- [What is needed]: Lay out the lines of the entries below as a numbered list, skipping any blank lines and leaving out the pictures.

---------- Information supplied

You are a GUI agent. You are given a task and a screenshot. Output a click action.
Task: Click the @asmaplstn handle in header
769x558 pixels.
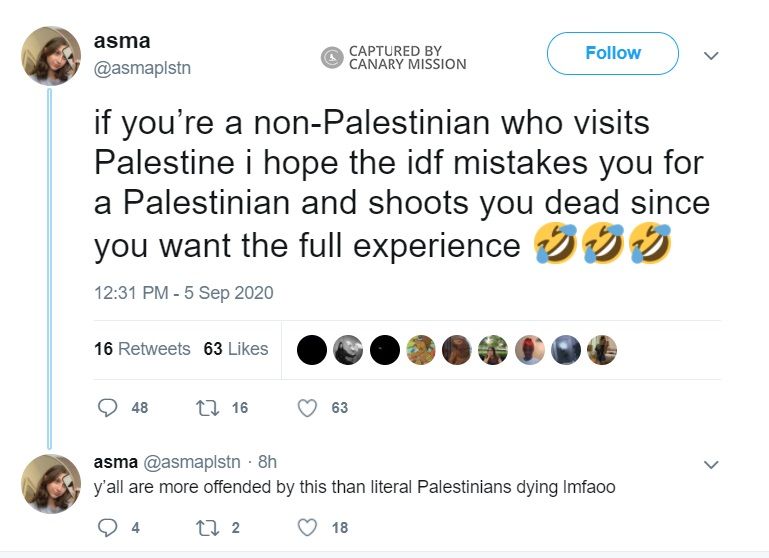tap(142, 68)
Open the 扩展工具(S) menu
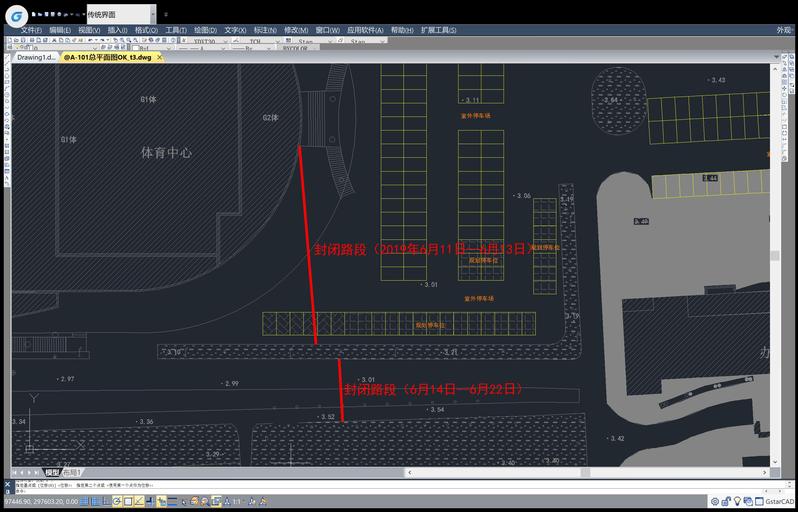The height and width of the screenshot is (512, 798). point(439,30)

--------------------

- [Result of this exercise]:
1. You are a GUI agent. You are given a task and a screenshot. Output a click action.
2. Task: Click the @asmaplstn handle in header
3. 769x558 pixels.
4. tap(142, 68)
5. Open the 扩展工具(S) menu
6. The height and width of the screenshot is (512, 798). point(439,30)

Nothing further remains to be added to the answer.